Mental health check: I’m alright. Lately most days are good days. Except right now, I suddenly got really emotional and overwhelmed. Sometimes I feel like I absorb others’ energy so I’m just really down. Jesse took Levi for a walk outside so I could have some alone time to process. Sometimes I get caught up in the things I wish I had in life already and I don’t realize all that I already have and should be grateful for. Why isn’t this enough for me? I’ve always felt like I’ll never know what it’s like to experience being happy all of the time. Okay, wow, totally not saying I hate my life or that I’m never happy. I guess if you know, you know. This is probably where the toxicity of social media comes in to play with people’s lives. Seeing other peoples successes and wondering how they already achieved that and I haven’t even touched the surface. I’ve always felt a bit lost, though. Never really knowing what interested me enough to pursue it. And if something IS interesting, I talk myself out of pursuing it. I’m not smart enough. Don’t have the attention span. Don’t have the skills. Don’t have the time…etc. I wonder where I learned all of this self doubt from? I’ve always been this way with myself and I don’t know why and it’s a bitch to try to overcome.

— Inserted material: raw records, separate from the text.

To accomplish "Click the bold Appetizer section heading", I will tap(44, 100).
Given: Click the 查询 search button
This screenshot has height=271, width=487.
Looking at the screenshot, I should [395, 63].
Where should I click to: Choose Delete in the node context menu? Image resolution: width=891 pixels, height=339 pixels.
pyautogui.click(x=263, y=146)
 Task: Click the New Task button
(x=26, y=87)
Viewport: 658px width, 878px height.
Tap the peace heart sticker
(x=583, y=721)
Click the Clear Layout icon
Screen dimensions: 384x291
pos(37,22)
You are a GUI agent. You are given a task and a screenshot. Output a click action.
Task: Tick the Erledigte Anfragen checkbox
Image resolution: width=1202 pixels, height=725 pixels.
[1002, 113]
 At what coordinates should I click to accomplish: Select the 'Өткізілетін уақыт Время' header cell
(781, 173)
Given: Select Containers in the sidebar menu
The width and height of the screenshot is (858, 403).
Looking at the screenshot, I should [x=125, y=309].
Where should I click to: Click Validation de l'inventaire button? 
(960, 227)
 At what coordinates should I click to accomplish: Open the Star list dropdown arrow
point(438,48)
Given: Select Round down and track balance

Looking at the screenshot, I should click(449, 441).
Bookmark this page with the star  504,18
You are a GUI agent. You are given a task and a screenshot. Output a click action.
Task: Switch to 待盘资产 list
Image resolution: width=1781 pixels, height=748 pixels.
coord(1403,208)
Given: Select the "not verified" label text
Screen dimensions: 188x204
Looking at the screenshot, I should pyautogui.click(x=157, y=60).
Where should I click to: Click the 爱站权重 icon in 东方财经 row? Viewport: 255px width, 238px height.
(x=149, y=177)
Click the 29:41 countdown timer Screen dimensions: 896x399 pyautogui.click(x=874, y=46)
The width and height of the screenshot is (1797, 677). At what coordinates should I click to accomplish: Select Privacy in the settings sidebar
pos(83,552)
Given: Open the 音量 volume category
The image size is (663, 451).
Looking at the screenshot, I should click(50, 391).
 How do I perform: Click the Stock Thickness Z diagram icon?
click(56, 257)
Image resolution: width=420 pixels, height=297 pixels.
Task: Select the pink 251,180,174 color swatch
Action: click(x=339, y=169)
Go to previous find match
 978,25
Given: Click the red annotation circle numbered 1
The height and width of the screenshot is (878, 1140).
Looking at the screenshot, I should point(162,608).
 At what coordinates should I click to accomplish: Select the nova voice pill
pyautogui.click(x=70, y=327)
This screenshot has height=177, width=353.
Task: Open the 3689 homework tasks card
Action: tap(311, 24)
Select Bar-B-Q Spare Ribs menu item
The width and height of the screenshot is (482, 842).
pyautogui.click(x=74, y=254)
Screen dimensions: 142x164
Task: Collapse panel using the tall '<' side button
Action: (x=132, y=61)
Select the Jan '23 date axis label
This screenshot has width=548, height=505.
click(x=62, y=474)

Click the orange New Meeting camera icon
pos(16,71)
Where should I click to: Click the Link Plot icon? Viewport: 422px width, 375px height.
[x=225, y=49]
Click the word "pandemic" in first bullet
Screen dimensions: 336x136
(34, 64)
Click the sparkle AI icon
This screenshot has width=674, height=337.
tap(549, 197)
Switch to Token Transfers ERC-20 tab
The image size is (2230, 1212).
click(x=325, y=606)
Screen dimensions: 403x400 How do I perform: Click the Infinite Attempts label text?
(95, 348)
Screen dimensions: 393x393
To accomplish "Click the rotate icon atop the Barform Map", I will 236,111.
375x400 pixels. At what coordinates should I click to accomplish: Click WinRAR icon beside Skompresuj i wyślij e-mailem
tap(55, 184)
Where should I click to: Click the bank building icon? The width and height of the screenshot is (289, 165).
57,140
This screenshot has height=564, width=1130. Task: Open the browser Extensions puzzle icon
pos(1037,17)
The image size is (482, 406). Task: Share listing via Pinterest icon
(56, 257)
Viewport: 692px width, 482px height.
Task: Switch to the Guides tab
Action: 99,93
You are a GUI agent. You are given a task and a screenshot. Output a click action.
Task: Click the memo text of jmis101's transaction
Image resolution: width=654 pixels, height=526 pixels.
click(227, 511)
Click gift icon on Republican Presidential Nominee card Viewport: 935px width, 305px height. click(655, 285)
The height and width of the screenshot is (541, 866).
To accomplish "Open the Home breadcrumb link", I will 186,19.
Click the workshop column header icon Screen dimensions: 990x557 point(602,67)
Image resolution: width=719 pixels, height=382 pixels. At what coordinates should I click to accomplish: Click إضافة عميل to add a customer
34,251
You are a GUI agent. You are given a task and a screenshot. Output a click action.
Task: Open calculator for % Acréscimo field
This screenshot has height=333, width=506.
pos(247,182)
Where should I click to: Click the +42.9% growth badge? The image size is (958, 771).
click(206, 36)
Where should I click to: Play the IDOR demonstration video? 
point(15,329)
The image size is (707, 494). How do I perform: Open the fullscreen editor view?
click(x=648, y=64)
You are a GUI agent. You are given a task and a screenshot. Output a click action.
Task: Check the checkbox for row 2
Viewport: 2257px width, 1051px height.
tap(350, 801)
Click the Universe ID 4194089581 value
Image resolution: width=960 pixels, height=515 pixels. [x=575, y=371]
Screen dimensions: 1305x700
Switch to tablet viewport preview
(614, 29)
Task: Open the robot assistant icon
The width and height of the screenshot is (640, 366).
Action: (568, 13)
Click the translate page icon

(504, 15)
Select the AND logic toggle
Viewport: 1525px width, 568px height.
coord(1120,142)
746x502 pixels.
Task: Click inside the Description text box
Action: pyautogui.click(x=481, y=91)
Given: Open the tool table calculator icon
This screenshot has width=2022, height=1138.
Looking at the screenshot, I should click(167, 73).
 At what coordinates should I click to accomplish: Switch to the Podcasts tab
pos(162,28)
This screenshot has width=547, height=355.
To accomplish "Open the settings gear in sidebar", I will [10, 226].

That’s all I’m going to talk about when it comes to my mental health, lol. I’ve just decided it’s probably better not to overshare right now lol. Overall, if you’re reading, I’m okay. I think I just absorbed some weird energy and it’s throwing me off or something. I just hope the rest of this year picks up and we can all experience more JOY in this world. Is that a naïve thing to want? Joy can be anything, really. New pair of shoes. Spending time with family. Fresh flowers on the table. I don’t know…whatever.